Sehun arkasını döndüğünde, Baekhyun gözlerini devirdi, Sehun'un söylediklerini de dalga geçer bir ağızla tekrarladı. Odadan çıktıklarında kapıyı kapatmadan önce Sehun yeniden baktı Jongin'e. İçinde anlamlandıramadığı bir his vardı. Korku, telaş, tedirginlik... Hiçbiri değildi. Bu başka bir şeydi.

Tekrar salona geçtiklerinde Baekhyun telefonun alarmını saat 7'ye kuracağını söyledi. Sehun nedenini sorduğunda ise, "İçerideki uyanırsa anında yanında olmak istiyorum. 7'den itibaren 10 dakikada bir kontrol edeceğim. O anı kaçıramam!" dedi. Sehun iç çekerek uzaklaştı. Baekhyun'a yatması için pijama, yastık ve yorgan getirdi. Ardından da kendi odasına çekildi. Sehun'un alarm kurmaya ihtiyacı yoktu çünkü zaten tüm gece boyunca uyumayacaktı. Gece boyunca da Jongin'in yanına gidecekti. Aslında Jongin'in odasındaki kanepeye kıvrılıp uyumayı düşünmüştü ama sonra bu düşüncesinden vazgeçti.

Gece boyunca gözünü kırpmayan Sehun sabaha karşı birazcık uykuya dalmıştı ama 1-2 saatlik uykusundan da Baekhyun'un salonda çıkardığı sesler onun uyumasına engel oldu. Uyanır uyanmaz Jongin'in odasına gidecekti ki Baekhyun onu durdurdu. "Eğer Jongin'e bakacaksan, hala gelmemiş seyahatinden. Bağırdım çağırdım ama uyanmadı. Yani boşuna bakmana gerek yok." Baek bunları söylerken bir yandan da buzdolabından kahvaltı için bir şeyler arıyordu. Sehun öylece kapalı kapıya baktı ve içeri girmeden Baekhyun'un yanına gitti. Hiç kahvaltı yapacak modda değildi ama Baekhyun'un iştahı karşısında o da masadan ağzına bir iki şey attı.

"Bugün içerisinde uyanacak değil mi? Yani notta öyle yazıyordu. Çok heyecanlı, tanrım! Uyandığında ilk soruyu ben soracağım. Sen konuşmayacaksın. Bak çeker giderim kaderinizle baş başa kalırsınız." diyerek boş bir tehditte bulundu Baekhyun. Ardından ne kadar gereksiz bir tehdit olduğunu anladı ve, "Yani, giderim derken... Ben gidersem sen Jongin'i çok kırarsın.

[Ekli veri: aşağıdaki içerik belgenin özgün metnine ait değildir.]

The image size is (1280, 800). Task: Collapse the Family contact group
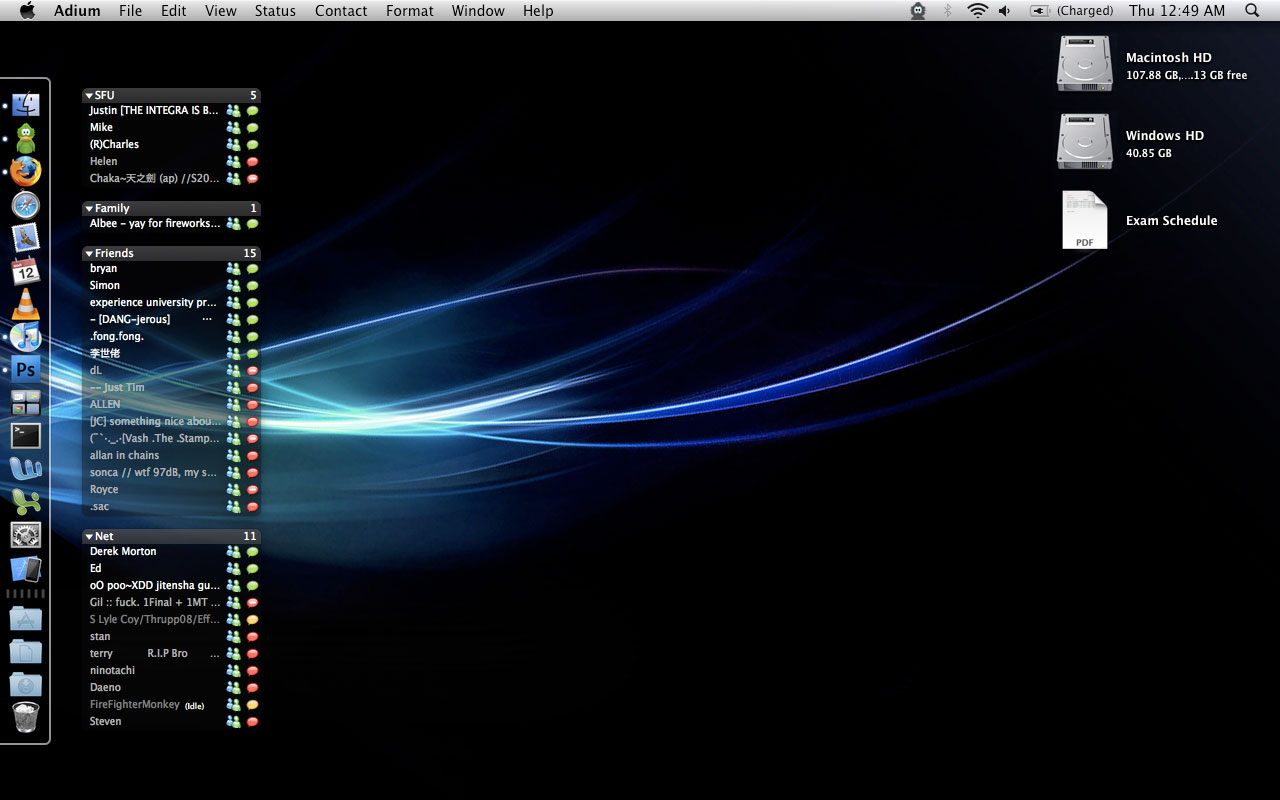(x=89, y=209)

Olur olmadık şeyler söylersin. Ben çenemle önce ortamı biraz yumuşatırım..." diyerek kıvırmaya çalıştı. Sehun '...Ben gidersem sen Jongin'i çok kırarsın. Olur olmadık şeyler söylersin..." kısmında Baekhyun'u haklı buluyordu aslında. Ama Baekhyun'un dediklerini kabul etmesinin asıl nedeni Baekhyun'un düşük çenesiydi. Zaten Baek'ten kendisine sıra gelmeyeceğinin, Baek'in her türlü Sehun'u susturacağının farkındaydı. O yüzden üstelemedi ve oluruna bıraktı.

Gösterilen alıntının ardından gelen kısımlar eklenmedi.